▶ [ABOUT THIS TASK] All records are to be transcribed in full; any pictures among them are to be skipped.
PROVIDED MATERIAL Start Marker
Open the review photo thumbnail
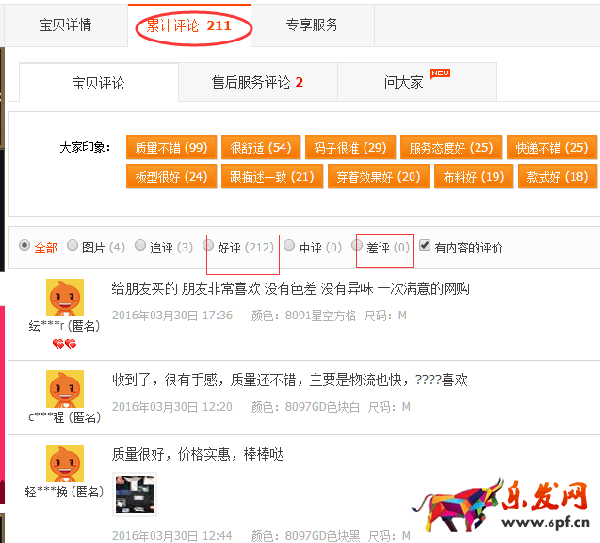 coord(134,494)
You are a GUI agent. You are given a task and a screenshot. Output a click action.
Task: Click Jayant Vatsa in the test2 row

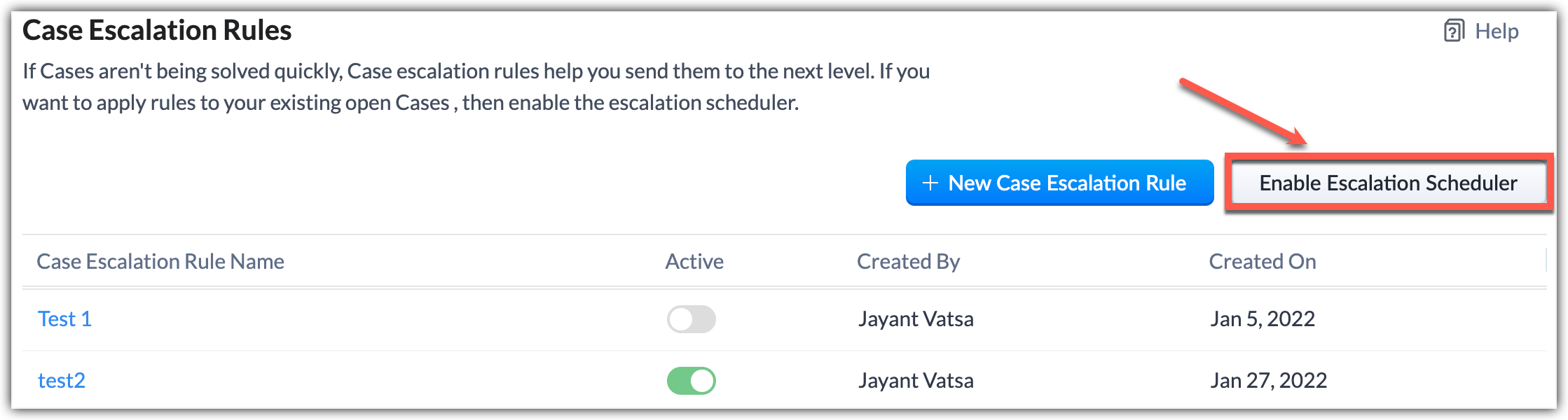click(x=916, y=381)
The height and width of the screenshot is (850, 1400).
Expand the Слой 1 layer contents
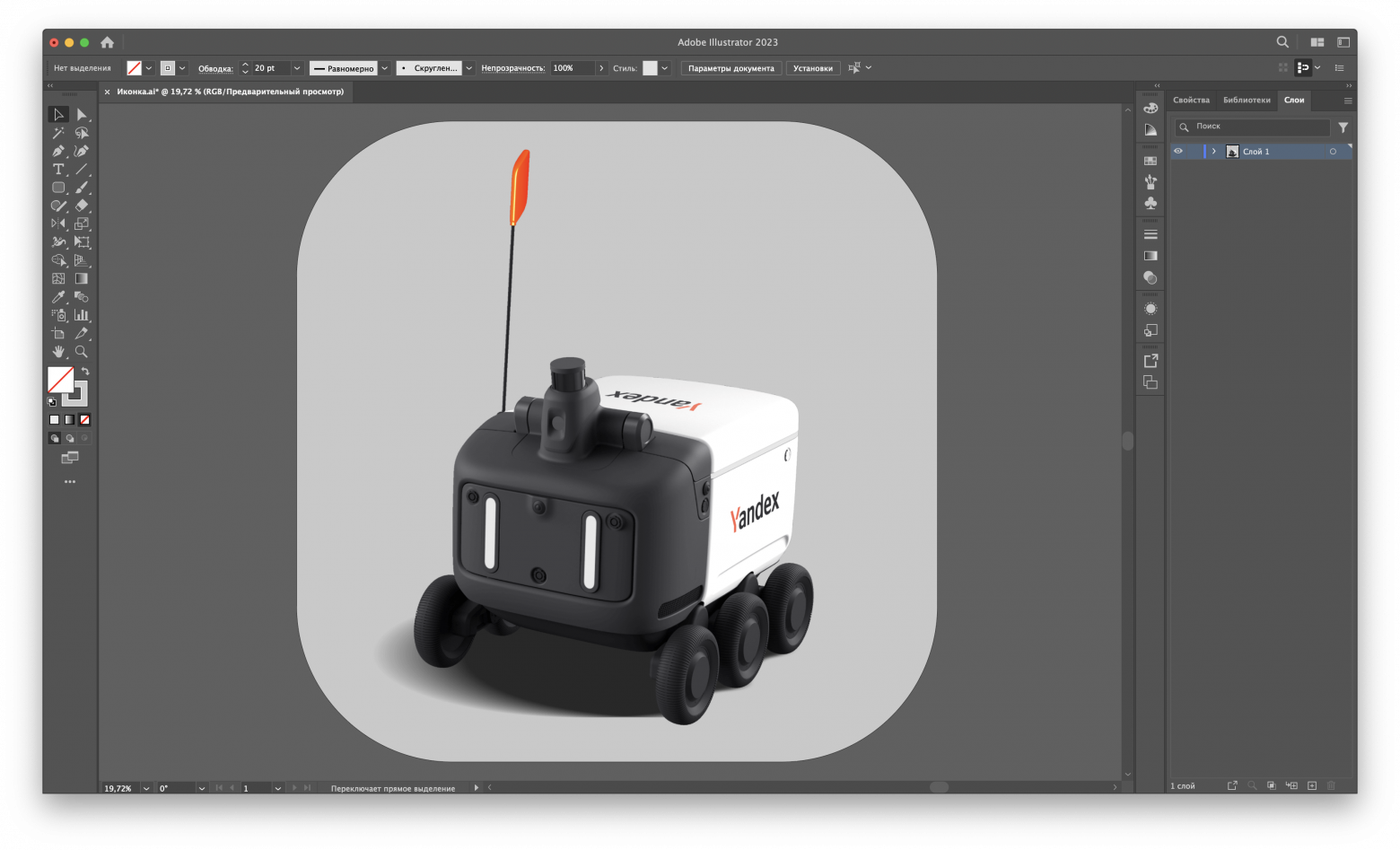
PROVIDED MATERIAL End Marker
▶ [COMPLETED EXERCISE]
Open the review photo thumbnail
 coord(134,494)
You are a GUI agent. You are given a task and a screenshot. Output a click action.
Task: Click Jayant Vatsa in the test2 row

click(x=916, y=381)
The height and width of the screenshot is (850, 1400).
Expand the Слой 1 layer contents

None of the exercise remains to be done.